Ah, the ampersand. Also known as this guy: &.
Broadly speaking I have nothing against this pithy two character-saving item of typography. It serves its purpose remarkably well for all manner of things, from platitudinous small business naming, to those tweets where you’re straddling the 140-character limit and can’t bring yourself to omit that final full-stop.
My real gripe comes when you plonk it in front of an otherwise fine football garment.
Earlier this summer the club ramped up its face-to-face engagement with fans with a nicely-organised audience with Mark Robins, followed by the launch of the new kit. The Robins chat seemed to go without a hitch, as did the launch of what is, by all measures, an attractive all-sky blue shirt for City to play in next season.
However, this is now the third season that we’ve had to emblazen a kit with the monstrosity of a logo provided by club sponsor Allsopp &Allsopp – conjured up by Wayne the intern as he gets to grip with the complexities of Microsoft WordArt.
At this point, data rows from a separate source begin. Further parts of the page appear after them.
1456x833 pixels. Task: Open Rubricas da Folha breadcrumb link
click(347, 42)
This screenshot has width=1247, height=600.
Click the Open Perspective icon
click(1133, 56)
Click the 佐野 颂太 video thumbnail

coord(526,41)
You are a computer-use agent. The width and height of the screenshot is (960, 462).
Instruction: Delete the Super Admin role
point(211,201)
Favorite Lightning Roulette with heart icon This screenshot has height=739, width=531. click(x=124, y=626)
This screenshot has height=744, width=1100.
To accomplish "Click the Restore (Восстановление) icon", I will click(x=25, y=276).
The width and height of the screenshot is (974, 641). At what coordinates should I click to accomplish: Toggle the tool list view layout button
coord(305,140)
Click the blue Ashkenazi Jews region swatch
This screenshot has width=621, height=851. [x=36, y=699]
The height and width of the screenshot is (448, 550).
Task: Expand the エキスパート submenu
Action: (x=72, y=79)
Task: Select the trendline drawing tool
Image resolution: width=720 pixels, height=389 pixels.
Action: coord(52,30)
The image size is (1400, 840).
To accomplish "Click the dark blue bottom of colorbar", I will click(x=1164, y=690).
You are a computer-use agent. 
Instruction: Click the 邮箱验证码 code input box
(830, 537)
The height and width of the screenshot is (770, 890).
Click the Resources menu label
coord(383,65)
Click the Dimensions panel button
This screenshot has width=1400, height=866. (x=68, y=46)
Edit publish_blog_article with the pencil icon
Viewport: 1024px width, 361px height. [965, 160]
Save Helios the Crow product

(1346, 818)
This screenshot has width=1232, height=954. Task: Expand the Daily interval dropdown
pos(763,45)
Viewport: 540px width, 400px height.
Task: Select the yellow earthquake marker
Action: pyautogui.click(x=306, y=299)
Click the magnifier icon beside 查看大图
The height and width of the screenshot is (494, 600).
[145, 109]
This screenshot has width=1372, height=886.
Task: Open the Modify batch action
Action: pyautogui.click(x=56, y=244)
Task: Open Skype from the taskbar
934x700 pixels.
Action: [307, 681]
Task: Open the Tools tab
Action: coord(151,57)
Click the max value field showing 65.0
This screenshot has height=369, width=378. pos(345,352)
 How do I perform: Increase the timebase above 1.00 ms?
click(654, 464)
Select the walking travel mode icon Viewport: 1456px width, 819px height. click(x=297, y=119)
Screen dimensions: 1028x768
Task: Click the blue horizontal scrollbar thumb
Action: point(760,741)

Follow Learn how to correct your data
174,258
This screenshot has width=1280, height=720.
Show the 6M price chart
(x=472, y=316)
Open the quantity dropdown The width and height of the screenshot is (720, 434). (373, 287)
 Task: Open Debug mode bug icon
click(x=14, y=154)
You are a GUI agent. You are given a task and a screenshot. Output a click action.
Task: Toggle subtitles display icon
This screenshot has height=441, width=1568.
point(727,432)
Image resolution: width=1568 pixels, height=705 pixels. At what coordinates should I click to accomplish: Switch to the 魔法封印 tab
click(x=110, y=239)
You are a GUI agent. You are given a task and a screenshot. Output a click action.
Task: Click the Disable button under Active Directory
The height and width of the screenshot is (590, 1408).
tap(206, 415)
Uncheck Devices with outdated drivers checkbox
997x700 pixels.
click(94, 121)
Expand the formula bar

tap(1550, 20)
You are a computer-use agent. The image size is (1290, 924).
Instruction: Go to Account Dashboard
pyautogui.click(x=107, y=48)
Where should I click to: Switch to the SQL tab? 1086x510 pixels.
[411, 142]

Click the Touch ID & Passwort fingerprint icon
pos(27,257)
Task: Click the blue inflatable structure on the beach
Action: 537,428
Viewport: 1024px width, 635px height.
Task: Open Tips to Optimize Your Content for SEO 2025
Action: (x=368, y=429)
This is now the third season that we’ve had to emblazen a kit with a monstrosity of a logo.
I’m completely aware that this is a daft annoyance, as we’re definitely not alone in our shirts coming fastened with nasty logos from incongruous sponsors. It’s just for years I’ve waited patiently for the evolution from Pony and Ribeiro into the realm of the fancy Nike or Adidas kits (even if they are templates and we’re not genuinely affiliated) and so far each one has been utterly shagged by this rotten ampersand.
Don’t get me wrong, I’m sure Allsopp & Allsopp are tremendous sponsors and even better estate agents, but for the sake of our kit; for my precious eyeballs and sartorial taste, I’d love us to do something about it next season. It’s putting me off.